Given records:
[BEGIN]

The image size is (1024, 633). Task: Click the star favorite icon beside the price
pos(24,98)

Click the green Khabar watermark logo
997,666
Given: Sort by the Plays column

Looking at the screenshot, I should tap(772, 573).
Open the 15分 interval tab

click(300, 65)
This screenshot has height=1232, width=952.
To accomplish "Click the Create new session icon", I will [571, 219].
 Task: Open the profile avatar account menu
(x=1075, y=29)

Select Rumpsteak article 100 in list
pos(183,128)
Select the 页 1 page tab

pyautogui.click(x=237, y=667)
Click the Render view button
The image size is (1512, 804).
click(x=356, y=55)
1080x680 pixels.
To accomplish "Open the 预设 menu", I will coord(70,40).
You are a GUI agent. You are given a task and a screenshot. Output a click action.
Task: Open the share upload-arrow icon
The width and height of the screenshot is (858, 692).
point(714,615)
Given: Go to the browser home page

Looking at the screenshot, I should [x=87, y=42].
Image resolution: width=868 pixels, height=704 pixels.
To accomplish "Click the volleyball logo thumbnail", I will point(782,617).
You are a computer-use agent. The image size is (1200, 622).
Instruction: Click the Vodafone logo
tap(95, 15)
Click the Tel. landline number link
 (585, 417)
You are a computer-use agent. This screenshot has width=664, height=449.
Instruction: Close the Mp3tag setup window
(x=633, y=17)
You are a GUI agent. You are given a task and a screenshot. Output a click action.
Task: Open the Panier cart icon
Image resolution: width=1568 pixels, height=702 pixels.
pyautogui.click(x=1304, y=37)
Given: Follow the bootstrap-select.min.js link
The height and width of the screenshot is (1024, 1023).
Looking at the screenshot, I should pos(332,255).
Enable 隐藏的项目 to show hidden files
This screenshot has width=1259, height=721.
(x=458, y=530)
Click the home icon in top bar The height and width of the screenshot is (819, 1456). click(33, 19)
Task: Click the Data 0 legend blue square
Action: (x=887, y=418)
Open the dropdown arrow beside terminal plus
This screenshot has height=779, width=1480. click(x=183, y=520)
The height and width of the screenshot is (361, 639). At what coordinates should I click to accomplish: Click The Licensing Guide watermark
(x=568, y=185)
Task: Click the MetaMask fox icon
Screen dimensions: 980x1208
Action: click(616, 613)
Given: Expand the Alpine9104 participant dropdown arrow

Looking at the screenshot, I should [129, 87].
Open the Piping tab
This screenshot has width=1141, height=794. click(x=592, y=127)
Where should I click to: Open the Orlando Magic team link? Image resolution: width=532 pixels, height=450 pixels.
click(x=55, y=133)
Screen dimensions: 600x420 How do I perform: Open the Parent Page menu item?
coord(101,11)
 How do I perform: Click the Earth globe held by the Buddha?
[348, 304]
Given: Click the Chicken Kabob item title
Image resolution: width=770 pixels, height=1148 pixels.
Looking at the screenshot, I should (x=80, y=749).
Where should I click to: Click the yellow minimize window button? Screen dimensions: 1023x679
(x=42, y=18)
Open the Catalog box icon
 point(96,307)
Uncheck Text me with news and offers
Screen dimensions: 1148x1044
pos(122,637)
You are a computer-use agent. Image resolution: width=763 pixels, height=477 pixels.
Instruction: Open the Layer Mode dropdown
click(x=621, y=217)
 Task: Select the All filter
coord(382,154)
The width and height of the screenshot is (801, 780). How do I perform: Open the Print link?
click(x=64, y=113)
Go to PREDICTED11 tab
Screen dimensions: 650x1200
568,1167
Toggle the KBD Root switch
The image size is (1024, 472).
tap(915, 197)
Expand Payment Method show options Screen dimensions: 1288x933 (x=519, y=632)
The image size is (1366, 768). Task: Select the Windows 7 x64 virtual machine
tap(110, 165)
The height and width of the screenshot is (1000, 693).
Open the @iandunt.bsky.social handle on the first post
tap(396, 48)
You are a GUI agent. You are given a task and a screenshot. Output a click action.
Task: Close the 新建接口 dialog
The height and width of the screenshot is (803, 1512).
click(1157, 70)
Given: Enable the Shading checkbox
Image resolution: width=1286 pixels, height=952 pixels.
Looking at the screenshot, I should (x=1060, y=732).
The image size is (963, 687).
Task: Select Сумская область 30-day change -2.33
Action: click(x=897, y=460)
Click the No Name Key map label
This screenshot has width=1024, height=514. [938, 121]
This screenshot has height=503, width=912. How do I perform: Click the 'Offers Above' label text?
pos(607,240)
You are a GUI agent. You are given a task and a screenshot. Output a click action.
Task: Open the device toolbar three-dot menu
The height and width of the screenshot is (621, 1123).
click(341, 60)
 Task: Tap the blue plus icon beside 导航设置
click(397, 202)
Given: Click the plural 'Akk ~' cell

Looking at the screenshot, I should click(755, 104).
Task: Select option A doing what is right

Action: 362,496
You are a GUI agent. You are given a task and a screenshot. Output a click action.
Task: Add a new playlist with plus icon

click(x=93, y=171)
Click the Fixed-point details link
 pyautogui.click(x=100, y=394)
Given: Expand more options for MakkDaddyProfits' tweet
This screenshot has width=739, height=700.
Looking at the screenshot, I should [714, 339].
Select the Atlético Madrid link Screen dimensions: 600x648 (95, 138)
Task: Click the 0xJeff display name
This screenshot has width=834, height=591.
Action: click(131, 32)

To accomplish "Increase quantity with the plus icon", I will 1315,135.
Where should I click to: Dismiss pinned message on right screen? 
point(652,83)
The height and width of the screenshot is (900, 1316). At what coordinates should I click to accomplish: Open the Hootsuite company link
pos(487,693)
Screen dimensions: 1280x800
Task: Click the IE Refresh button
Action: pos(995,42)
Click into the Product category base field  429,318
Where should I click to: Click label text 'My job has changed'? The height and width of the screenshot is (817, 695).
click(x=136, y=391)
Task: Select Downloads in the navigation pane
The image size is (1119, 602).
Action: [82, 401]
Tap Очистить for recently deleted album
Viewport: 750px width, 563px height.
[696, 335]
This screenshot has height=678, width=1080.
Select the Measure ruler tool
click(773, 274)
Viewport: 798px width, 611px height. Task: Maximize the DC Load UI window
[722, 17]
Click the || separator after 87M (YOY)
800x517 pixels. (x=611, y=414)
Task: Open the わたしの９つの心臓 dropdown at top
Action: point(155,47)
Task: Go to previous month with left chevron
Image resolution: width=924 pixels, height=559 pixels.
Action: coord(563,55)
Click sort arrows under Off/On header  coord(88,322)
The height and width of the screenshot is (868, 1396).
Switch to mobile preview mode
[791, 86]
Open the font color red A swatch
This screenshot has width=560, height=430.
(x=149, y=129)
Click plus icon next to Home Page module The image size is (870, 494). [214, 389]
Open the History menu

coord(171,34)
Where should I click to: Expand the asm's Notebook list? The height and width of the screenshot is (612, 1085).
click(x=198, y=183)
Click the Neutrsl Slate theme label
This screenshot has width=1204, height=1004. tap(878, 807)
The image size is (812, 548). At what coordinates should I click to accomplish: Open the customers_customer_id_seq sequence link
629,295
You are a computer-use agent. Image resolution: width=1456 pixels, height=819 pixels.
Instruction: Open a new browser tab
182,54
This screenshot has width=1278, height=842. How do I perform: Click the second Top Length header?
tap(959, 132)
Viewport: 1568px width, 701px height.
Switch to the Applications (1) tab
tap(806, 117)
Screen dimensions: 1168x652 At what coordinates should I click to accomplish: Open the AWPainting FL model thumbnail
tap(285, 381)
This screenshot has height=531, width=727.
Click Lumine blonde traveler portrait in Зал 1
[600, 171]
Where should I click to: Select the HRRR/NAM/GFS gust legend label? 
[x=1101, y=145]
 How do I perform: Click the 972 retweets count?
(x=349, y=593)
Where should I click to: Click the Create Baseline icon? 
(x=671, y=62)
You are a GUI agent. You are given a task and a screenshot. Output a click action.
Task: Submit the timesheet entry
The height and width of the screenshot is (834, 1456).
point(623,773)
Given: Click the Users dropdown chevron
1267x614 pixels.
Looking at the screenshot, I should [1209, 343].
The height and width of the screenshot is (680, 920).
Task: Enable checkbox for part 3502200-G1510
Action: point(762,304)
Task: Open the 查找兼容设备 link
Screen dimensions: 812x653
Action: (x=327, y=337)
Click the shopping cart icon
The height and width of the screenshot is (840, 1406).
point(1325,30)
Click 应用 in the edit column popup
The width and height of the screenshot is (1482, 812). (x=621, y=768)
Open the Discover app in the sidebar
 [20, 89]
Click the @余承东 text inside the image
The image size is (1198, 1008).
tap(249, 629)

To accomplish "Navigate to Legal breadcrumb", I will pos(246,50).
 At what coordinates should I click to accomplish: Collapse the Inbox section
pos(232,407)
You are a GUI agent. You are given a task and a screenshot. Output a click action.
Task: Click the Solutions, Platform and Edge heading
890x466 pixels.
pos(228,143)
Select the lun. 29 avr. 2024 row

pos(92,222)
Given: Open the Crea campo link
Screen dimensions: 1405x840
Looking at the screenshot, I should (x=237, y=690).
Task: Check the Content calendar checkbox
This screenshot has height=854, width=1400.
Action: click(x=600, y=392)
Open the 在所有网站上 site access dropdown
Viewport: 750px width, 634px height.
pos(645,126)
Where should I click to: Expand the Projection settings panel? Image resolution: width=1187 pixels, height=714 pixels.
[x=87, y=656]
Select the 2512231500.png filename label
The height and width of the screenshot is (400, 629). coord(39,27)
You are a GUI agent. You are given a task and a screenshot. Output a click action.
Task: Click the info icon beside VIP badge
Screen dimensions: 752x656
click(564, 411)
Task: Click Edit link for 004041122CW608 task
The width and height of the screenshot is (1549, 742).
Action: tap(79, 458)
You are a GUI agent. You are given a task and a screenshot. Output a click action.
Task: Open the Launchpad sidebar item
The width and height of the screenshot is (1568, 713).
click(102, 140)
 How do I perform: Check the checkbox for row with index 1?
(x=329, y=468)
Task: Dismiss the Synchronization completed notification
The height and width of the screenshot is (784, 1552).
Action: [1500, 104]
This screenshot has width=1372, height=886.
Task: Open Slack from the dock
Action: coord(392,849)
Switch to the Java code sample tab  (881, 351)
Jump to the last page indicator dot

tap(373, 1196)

[END]

Request: Which lines run from the one containing "How do I perform: Click the 972" through the one containing "pos(232,407)"? Copy those rows out verbatim, both ends included.

Complete output:
 How do I perform: Click the 972 retweets count?
(x=349, y=593)
Where should I click to: Click the Create Baseline icon? 
(x=671, y=62)
You are a GUI agent. You are given a task and a screenshot. Output a click action.
Task: Submit the timesheet entry
The height and width of the screenshot is (834, 1456).
point(623,773)
Given: Click the Users dropdown chevron
1267x614 pixels.
Looking at the screenshot, I should [1209, 343].
The height and width of the screenshot is (680, 920).
Task: Enable checkbox for part 3502200-G1510
Action: point(762,304)
Task: Open the 查找兼容设备 link
Screen dimensions: 812x653
Action: (x=327, y=337)
Click the shopping cart icon
The height and width of the screenshot is (840, 1406).
point(1325,30)
Click 应用 in the edit column popup
The width and height of the screenshot is (1482, 812). (x=621, y=768)
Open the Discover app in the sidebar
 [20, 89]
Click the @余承东 text inside the image
The image size is (1198, 1008).
tap(249, 629)

To accomplish "Navigate to Legal breadcrumb", I will pos(246,50).
 At what coordinates should I click to accomplish: Collapse the Inbox section
pos(232,407)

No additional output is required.